Oil prices fell in early trading on Thursday, with investors trying to digest the U.S. central bank’s decision to delay a rate cut until December, while ample U.S. crude and fuel stockpiles weighed on the market.
Brent crude futures were down 23 cents, or 0.3%, at $82.37 a barrel by 0415 GMT, while WTI crude futures were down 20 cents, or 0.3%, at $78.30. Both indexes had gained about 0.8% in the previous session.
The Fed kept interest rates steady on Wednesday, likely delaying the start of policy easing until December.
Lower borrowing costs tend to boost economic growth, which in turn increases oil demand.
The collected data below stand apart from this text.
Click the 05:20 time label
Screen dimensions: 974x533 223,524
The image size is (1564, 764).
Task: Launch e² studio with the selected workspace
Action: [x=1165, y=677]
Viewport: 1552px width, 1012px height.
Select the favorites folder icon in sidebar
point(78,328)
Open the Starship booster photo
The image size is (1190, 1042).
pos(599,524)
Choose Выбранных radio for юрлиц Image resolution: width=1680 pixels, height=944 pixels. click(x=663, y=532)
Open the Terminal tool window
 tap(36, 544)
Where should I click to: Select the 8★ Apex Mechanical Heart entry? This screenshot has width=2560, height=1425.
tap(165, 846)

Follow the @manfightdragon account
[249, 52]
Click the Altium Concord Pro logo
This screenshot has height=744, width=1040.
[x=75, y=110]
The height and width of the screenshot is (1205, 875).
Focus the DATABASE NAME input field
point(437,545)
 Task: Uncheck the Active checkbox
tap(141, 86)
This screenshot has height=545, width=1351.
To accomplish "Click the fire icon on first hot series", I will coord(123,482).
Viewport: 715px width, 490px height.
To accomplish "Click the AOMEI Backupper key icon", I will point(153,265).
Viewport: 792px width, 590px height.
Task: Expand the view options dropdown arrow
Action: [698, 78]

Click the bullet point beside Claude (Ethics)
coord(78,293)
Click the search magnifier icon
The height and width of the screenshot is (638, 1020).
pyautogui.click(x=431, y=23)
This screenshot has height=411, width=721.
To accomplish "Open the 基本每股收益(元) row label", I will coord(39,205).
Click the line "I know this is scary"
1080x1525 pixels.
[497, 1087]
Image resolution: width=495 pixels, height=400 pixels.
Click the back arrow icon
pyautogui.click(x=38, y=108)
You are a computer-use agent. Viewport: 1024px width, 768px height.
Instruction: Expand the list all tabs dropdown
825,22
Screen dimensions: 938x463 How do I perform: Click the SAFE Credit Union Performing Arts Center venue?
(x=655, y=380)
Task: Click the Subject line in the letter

The Fed said after the end of the U.S. central bank’s two-day policy meeting that inflation had eased without dealing a major blow to the economy and that there was no reason to think it could not continue.
On the supply side, according to the data released by Energy Information Administration (EIA) on Wednesday, U.S. crude inventories rose more than expected last week, largely due to a surge in imports, while fuel stocks also rose more than expected.
Also weighing on prices was a bearish report from the International Energy Agency (IEA) that warned of oversupply shortly.
That contrasts sharply with a bullish report from OPEC+ earlier this week. The oil group maintained its forecast for stronger demand.
Iran-allied Houthi militants have been attacking international shipping vessels in the Red Sea region since November in a show of solidarity with the Palestinians in the war between Israel and Hamas.
Market players are also monitoring ongoing talks for a ceasefire in Gaza, which, if resolved, would ease fears of possible supply disruptions from the oil-producing region.
Late Wednesday, the Palestinian militant group Hamas issued a statement stressing its “positivity” in the ceasefire negotiations.
U.S. Secretary of State Antony Blinken said Hamas had proposed numerous changes to a U.S.-backed ceasefire proposal and that mediators were determined to close the gaps.